History of the Phoenix as a Masonic Symbol

The old mythological legend of the Phoenix is a familiar one. The bird was described as of the size of an eagle, with a head finely crested, a body covered with beautiful plumage, and eyes sparkling like stars. She was said to live six hundred years in the wilderness, when she built for herself a funeral pile of aromatic woods, which she ignited with the fanning of her wings, and emerged from the flames with a new life. Hence the phoenix has been adopted universally as a symbol of immortality. Higgins (Anacalypsis, ii., 441) says that the phoenix is the symbol of an ever-revolving solar cycle of six hundred and eight years, and refers to the Phoenician word phen, which signifies a cycle. Aumont, the first Grand Master of the Templars after the martyrdom of DeMolay, and called the "Restorer of the Order," took, it is said, for his seal, a phoenix brooding on the flames, with the motto, "Ardet ut vivat" - She burns that she may live. The phoenix was adopted at a very early period as a Christian symbol, and several representations of it have been found in the catacombs. Its ancient legend, doubtless, caused it to be accepted as a symbol of Jesus Christ's resurrection and immortality.

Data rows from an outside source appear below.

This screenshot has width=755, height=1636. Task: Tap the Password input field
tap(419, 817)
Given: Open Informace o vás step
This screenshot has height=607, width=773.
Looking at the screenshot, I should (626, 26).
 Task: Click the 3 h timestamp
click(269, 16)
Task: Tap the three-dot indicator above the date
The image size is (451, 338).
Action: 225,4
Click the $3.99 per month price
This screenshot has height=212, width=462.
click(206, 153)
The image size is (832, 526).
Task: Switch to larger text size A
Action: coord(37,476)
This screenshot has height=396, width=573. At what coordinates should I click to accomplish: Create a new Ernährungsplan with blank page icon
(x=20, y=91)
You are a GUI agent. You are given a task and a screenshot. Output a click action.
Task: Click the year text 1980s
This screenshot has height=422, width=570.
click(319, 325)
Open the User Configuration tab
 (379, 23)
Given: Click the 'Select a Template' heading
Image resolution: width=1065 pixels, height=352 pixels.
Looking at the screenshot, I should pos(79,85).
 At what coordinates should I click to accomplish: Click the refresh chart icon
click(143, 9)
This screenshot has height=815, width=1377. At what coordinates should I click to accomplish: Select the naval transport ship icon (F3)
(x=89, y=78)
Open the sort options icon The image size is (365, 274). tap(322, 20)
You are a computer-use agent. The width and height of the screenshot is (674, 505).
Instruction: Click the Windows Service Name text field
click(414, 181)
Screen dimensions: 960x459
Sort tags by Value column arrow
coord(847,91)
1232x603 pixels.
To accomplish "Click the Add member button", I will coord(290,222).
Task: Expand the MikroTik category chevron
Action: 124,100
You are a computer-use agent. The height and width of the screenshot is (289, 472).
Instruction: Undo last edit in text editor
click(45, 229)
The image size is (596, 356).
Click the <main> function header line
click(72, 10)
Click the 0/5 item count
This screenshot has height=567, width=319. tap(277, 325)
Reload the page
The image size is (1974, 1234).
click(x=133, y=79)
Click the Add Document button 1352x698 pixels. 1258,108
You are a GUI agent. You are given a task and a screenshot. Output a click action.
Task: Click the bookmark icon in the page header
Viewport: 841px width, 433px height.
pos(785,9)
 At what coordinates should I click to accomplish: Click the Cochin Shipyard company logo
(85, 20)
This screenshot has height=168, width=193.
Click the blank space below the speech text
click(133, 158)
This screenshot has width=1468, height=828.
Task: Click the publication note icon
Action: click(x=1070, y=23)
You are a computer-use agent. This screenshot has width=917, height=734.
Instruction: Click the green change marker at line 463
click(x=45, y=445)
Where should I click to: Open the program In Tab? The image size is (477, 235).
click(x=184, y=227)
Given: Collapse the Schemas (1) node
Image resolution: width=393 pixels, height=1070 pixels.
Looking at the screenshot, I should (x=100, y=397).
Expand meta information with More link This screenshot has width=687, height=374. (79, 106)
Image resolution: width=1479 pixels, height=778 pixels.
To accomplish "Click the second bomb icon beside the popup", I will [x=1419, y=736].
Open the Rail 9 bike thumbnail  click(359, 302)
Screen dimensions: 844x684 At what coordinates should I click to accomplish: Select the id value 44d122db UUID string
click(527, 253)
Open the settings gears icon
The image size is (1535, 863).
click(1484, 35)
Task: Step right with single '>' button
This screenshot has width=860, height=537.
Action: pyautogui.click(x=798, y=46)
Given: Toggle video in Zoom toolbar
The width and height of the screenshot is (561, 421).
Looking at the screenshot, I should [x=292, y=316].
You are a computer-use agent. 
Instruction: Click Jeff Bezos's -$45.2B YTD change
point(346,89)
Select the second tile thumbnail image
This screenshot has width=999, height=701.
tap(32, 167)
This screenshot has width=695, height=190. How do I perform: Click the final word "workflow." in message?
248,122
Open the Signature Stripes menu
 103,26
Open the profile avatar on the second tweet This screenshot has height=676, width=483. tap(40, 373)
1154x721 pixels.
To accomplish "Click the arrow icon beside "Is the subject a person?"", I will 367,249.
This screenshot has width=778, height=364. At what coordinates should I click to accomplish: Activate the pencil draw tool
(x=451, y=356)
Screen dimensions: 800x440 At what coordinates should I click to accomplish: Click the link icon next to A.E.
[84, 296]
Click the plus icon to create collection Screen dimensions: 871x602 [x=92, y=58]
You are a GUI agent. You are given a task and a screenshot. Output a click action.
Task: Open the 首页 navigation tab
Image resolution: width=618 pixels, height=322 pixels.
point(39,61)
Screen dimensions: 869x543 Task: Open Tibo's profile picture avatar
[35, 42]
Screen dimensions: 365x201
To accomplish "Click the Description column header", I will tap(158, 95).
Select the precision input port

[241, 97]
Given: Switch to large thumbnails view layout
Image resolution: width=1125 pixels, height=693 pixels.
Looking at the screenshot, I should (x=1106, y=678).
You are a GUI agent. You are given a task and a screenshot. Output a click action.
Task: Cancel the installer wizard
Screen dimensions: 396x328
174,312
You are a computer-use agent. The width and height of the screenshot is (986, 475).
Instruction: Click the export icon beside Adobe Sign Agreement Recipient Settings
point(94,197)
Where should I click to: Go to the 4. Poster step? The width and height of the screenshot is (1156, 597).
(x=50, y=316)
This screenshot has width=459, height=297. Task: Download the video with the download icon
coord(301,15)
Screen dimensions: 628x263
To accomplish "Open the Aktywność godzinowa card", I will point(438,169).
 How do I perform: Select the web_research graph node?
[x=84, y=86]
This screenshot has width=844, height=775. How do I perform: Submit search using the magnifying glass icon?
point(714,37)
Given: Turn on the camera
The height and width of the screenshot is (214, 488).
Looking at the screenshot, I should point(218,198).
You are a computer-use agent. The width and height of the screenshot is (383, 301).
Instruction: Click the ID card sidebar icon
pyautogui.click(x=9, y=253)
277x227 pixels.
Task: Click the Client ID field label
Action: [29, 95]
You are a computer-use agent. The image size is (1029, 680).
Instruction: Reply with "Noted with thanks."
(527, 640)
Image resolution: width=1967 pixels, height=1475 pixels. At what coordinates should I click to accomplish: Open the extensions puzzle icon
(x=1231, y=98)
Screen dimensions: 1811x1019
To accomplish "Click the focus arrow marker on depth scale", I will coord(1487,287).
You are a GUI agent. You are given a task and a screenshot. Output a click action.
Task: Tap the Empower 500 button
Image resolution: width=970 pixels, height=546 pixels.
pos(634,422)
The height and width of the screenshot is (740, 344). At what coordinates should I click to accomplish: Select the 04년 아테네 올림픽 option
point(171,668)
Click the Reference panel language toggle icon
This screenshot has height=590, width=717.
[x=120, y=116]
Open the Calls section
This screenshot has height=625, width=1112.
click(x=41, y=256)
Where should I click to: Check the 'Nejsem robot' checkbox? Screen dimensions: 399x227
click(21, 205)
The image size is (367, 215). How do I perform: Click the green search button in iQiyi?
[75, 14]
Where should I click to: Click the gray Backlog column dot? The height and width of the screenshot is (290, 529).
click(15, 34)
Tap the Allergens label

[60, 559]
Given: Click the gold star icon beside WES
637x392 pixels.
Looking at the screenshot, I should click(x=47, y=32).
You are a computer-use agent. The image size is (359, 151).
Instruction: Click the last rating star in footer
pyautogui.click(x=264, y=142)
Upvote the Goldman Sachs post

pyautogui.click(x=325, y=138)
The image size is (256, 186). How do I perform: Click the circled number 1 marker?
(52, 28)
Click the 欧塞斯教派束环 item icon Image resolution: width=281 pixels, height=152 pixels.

Here at Phoenixmasonry, we believe that each of us has had the feeling of being consumed by fire. That the problems of our lives have left us in the pit of despair, the ashes of destruction, although it may not have been the fire that creates those ashes. Adversity and the overcoming of it makes us stronger. Just as the beautiful Temple of King Solomon rose from the rubbish and ashes of barbarous forces to become an even more magnificent and resplendent structure, our belief and faith in living a moral life allows us to rise up from the ashes to become stronger and better Freemasons.